- **Task brief**
Please give the listing again, word for word, with nothing left out.

- **Material provided**
□ □ □ □ □

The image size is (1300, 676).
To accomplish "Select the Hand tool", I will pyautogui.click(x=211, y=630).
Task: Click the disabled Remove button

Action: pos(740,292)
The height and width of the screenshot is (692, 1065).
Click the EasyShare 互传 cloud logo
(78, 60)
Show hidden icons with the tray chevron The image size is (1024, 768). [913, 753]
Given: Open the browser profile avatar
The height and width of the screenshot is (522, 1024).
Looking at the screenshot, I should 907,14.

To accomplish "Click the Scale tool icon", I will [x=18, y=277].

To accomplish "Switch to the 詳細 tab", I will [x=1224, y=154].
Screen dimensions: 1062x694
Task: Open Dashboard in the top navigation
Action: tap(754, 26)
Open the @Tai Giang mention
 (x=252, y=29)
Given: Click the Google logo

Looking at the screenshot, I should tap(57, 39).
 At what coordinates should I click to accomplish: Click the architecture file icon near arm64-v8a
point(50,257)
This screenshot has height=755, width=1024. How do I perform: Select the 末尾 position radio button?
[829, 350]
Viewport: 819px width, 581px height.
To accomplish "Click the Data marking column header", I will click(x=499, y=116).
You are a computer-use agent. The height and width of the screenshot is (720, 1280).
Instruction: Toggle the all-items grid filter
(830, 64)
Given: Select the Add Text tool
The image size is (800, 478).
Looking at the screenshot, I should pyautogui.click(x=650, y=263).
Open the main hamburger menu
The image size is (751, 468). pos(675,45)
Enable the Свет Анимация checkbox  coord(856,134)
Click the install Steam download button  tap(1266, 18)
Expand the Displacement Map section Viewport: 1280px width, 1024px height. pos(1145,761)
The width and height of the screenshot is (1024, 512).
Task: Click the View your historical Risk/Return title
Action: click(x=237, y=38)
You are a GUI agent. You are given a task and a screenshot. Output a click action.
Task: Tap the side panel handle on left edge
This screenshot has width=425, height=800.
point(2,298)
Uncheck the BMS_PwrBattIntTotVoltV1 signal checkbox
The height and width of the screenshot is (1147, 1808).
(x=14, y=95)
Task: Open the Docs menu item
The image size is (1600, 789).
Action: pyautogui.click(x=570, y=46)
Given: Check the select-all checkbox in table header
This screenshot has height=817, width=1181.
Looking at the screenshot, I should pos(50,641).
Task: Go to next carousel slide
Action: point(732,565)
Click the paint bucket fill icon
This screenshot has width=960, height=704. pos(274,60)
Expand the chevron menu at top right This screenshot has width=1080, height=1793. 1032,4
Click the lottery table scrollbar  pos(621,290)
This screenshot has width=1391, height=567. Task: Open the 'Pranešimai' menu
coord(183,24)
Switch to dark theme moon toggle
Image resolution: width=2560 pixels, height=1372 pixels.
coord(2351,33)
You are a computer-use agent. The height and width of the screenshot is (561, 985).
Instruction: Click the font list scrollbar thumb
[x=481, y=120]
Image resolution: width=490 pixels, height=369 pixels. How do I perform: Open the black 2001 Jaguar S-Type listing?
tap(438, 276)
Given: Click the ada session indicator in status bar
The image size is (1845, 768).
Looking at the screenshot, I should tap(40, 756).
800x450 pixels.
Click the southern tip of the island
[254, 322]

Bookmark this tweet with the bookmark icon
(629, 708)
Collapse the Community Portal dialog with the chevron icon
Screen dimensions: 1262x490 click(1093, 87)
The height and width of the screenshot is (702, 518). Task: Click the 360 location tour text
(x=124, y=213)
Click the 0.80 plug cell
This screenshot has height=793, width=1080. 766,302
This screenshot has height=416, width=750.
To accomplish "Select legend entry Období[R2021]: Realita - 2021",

□ □ □ □ □

- **Solution below**
The image size is (1300, 676).
To accomplish "Select the Hand tool", I will pyautogui.click(x=211, y=630).
Task: Click the disabled Remove button

Action: pos(740,292)
The height and width of the screenshot is (692, 1065).
Click the EasyShare 互传 cloud logo
(78, 60)
Show hidden icons with the tray chevron The image size is (1024, 768). [913, 753]
Given: Open the browser profile avatar
The height and width of the screenshot is (522, 1024).
Looking at the screenshot, I should 907,14.

To accomplish "Click the Scale tool icon", I will [x=18, y=277].

To accomplish "Switch to the 詳細 tab", I will [x=1224, y=154].
Screen dimensions: 1062x694
Task: Open Dashboard in the top navigation
Action: tap(754, 26)
Open the @Tai Giang mention
 (x=252, y=29)
Given: Click the Google logo

Looking at the screenshot, I should tap(57, 39).
 At what coordinates should I click to accomplish: Click the architecture file icon near arm64-v8a
point(50,257)
This screenshot has height=755, width=1024. How do I perform: Select the 末尾 position radio button?
[829, 350]
Viewport: 819px width, 581px height.
To accomplish "Click the Data marking column header", I will click(x=499, y=116).
You are a computer-use agent. The height and width of the screenshot is (720, 1280).
Instruction: Toggle the all-items grid filter
(830, 64)
Given: Select the Add Text tool
The image size is (800, 478).
Looking at the screenshot, I should pyautogui.click(x=650, y=263).
Open the main hamburger menu
The image size is (751, 468). pos(675,45)
Enable the Свет Анимация checkbox  coord(856,134)
Click the install Steam download button  tap(1266, 18)
Expand the Displacement Map section Viewport: 1280px width, 1024px height. pos(1145,761)
The width and height of the screenshot is (1024, 512).
Task: Click the View your historical Risk/Return title
Action: click(x=237, y=38)
You are a GUI agent. You are given a task and a screenshot. Output a click action.
Task: Tap the side panel handle on left edge
This screenshot has width=425, height=800.
point(2,298)
Uncheck the BMS_PwrBattIntTotVoltV1 signal checkbox
The height and width of the screenshot is (1147, 1808).
(x=14, y=95)
Task: Open the Docs menu item
The image size is (1600, 789).
Action: pyautogui.click(x=570, y=46)
Given: Check the select-all checkbox in table header
This screenshot has height=817, width=1181.
Looking at the screenshot, I should pos(50,641).
Task: Go to next carousel slide
Action: point(732,565)
Click the paint bucket fill icon
This screenshot has width=960, height=704. pos(274,60)
Expand the chevron menu at top right This screenshot has width=1080, height=1793. 1032,4
Click the lottery table scrollbar  pos(621,290)
This screenshot has width=1391, height=567. Task: Open the 'Pranešimai' menu
coord(183,24)
Switch to dark theme moon toggle
Image resolution: width=2560 pixels, height=1372 pixels.
coord(2351,33)
You are a computer-use agent. The height and width of the screenshot is (561, 985).
Instruction: Click the font list scrollbar thumb
[x=481, y=120]
Image resolution: width=490 pixels, height=369 pixels. How do I perform: Open the black 2001 Jaguar S-Type listing?
tap(438, 276)
Given: Click the ada session indicator in status bar
The image size is (1845, 768).
Looking at the screenshot, I should tap(40, 756).
800x450 pixels.
Click the southern tip of the island
[254, 322]

Bookmark this tweet with the bookmark icon
(629, 708)
Collapse the Community Portal dialog with the chevron icon
Screen dimensions: 1262x490 click(1093, 87)
The height and width of the screenshot is (702, 518). Task: Click the 360 location tour text
(x=124, y=213)
Click the 0.80 plug cell
This screenshot has height=793, width=1080. 766,302
This screenshot has height=416, width=750.
To accomplish "Select legend entry Období[R2021]: Realita - 2021",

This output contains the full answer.